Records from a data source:
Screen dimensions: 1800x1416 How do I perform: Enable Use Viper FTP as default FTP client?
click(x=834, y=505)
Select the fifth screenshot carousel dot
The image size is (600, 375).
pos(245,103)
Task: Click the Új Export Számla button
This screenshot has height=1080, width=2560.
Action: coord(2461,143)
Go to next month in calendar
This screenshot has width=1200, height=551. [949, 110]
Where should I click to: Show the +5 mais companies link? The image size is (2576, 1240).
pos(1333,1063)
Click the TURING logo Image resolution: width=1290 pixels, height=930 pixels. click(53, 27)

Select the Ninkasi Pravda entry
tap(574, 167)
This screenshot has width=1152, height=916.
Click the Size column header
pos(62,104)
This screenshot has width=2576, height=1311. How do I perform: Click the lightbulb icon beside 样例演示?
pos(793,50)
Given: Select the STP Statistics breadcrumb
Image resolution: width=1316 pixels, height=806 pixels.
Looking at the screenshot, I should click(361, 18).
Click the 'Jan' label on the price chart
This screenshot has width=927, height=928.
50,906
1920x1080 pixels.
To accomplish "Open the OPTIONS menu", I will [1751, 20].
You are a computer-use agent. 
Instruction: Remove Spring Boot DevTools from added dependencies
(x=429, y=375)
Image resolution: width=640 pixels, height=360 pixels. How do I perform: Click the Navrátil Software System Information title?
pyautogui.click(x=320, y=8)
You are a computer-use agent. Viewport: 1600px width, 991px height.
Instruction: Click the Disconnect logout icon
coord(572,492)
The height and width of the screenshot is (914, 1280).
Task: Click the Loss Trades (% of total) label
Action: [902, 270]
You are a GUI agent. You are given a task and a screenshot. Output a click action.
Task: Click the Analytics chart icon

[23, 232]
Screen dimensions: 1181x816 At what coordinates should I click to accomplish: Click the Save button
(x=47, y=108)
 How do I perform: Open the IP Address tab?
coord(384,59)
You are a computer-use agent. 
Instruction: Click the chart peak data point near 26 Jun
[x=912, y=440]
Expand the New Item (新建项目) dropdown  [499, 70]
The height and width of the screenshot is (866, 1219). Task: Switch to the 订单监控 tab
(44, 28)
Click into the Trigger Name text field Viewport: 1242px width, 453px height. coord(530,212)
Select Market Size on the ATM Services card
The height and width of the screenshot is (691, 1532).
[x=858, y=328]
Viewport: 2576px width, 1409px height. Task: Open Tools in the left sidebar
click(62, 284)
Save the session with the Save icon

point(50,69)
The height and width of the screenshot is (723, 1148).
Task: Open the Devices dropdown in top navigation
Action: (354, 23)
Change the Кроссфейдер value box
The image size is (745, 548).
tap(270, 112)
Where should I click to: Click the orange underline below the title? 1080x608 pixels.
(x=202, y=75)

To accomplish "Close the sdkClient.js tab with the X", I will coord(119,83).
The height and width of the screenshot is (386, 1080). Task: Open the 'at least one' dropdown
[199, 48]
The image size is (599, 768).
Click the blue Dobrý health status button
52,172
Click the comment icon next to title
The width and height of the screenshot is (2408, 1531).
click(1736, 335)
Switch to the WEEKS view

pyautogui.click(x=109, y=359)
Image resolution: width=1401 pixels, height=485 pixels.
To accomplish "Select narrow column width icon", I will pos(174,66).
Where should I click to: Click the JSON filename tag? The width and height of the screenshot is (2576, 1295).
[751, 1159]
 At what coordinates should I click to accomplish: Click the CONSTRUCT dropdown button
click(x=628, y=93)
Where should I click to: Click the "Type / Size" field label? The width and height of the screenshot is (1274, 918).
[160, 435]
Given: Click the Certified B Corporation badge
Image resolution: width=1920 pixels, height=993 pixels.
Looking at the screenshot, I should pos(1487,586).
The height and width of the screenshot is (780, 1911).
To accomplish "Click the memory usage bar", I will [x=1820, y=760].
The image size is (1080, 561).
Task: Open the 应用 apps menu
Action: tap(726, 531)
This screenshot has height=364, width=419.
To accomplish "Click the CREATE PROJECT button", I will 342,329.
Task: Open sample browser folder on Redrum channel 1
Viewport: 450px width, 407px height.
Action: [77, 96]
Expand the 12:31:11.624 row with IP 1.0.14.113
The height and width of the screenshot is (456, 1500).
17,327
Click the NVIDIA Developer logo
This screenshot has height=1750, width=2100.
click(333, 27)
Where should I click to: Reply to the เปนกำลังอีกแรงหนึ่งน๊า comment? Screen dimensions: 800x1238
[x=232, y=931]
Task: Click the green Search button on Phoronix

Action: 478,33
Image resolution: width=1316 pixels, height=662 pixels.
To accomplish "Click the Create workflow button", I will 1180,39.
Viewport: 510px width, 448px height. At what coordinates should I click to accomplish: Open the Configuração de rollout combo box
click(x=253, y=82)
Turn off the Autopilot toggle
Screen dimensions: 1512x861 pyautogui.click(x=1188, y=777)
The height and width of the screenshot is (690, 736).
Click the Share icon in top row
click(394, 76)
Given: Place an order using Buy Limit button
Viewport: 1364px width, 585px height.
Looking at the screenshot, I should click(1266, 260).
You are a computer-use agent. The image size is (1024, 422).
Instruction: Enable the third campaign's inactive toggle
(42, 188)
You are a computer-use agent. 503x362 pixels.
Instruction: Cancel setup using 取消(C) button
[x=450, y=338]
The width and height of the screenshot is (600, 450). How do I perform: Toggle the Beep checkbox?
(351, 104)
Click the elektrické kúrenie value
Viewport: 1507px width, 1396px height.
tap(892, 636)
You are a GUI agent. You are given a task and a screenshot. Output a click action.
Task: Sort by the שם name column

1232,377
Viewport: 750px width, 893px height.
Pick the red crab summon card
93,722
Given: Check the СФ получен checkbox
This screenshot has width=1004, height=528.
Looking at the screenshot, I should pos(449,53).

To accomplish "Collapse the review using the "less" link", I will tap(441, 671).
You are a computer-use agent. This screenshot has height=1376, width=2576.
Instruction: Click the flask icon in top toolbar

What is being asked:
Copy out everything in the rows above from the very start down to the line containing "pos(62,104)", keeping both ends.

Written answer:
Screen dimensions: 1800x1416 How do I perform: Enable Use Viper FTP as default FTP client?
click(x=834, y=505)
Select the fifth screenshot carousel dot
The image size is (600, 375).
pos(245,103)
Task: Click the Új Export Számla button
This screenshot has height=1080, width=2560.
Action: coord(2461,143)
Go to next month in calendar
This screenshot has width=1200, height=551. [949, 110]
Where should I click to: Show the +5 mais companies link? The image size is (2576, 1240).
pos(1333,1063)
Click the TURING logo Image resolution: width=1290 pixels, height=930 pixels. click(53, 27)

Select the Ninkasi Pravda entry
tap(574, 167)
This screenshot has width=1152, height=916.
Click the Size column header
pos(62,104)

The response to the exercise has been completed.